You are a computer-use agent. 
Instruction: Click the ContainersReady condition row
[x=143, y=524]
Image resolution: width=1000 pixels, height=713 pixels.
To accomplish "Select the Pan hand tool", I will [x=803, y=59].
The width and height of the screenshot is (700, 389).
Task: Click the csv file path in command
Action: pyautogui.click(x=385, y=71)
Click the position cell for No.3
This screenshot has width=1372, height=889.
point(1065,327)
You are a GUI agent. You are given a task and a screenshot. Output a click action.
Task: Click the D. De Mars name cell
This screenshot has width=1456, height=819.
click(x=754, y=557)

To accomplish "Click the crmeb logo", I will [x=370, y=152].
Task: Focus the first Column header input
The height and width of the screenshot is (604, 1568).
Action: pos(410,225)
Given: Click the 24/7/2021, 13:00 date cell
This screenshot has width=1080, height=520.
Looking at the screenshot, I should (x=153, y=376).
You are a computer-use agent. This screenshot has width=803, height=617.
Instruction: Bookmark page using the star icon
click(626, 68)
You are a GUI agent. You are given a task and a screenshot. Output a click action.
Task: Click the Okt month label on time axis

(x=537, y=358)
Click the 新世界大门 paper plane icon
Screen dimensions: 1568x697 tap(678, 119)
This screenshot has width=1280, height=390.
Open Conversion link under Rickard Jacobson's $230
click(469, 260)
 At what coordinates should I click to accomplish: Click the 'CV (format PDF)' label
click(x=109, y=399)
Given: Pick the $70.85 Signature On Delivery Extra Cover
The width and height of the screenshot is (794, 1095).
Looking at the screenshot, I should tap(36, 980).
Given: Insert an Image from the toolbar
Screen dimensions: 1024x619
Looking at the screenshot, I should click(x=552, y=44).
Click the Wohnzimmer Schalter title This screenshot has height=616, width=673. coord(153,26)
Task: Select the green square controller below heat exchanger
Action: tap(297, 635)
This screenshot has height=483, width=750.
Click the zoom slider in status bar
====================
**What the task requires**
Word for word, return the entire listing above.

**Solution**
You are a computer-use agent. 
Instruction: Click the ContainersReady condition row
[x=143, y=524]
Image resolution: width=1000 pixels, height=713 pixels.
To accomplish "Select the Pan hand tool", I will [x=803, y=59].
The width and height of the screenshot is (700, 389).
Task: Click the csv file path in command
Action: pyautogui.click(x=385, y=71)
Click the position cell for No.3
This screenshot has width=1372, height=889.
point(1065,327)
You are a GUI agent. You are given a task and a screenshot. Output a click action.
Task: Click the D. De Mars name cell
This screenshot has width=1456, height=819.
click(x=754, y=557)

To accomplish "Click the crmeb logo", I will [x=370, y=152].
Task: Focus the first Column header input
The height and width of the screenshot is (604, 1568).
Action: pos(410,225)
Given: Click the 24/7/2021, 13:00 date cell
This screenshot has width=1080, height=520.
Looking at the screenshot, I should (x=153, y=376).
You are a computer-use agent. This screenshot has width=803, height=617.
Instruction: Bookmark page using the star icon
click(626, 68)
You are a GUI agent. You are given a task and a screenshot. Output a click action.
Task: Click the Okt month label on time axis

(x=537, y=358)
Click the 新世界大门 paper plane icon
Screen dimensions: 1568x697 tap(678, 119)
This screenshot has width=1280, height=390.
Open Conversion link under Rickard Jacobson's $230
click(469, 260)
 At what coordinates should I click to accomplish: Click the 'CV (format PDF)' label
click(x=109, y=399)
Given: Pick the $70.85 Signature On Delivery Extra Cover
The width and height of the screenshot is (794, 1095).
Looking at the screenshot, I should tap(36, 980).
Given: Insert an Image from the toolbar
Screen dimensions: 1024x619
Looking at the screenshot, I should click(x=552, y=44).
Click the Wohnzimmer Schalter title This screenshot has height=616, width=673. coord(153,26)
Task: Select the green square controller below heat exchanger
Action: tap(297, 635)
This screenshot has height=483, width=750.
Click the zoom slider in status bar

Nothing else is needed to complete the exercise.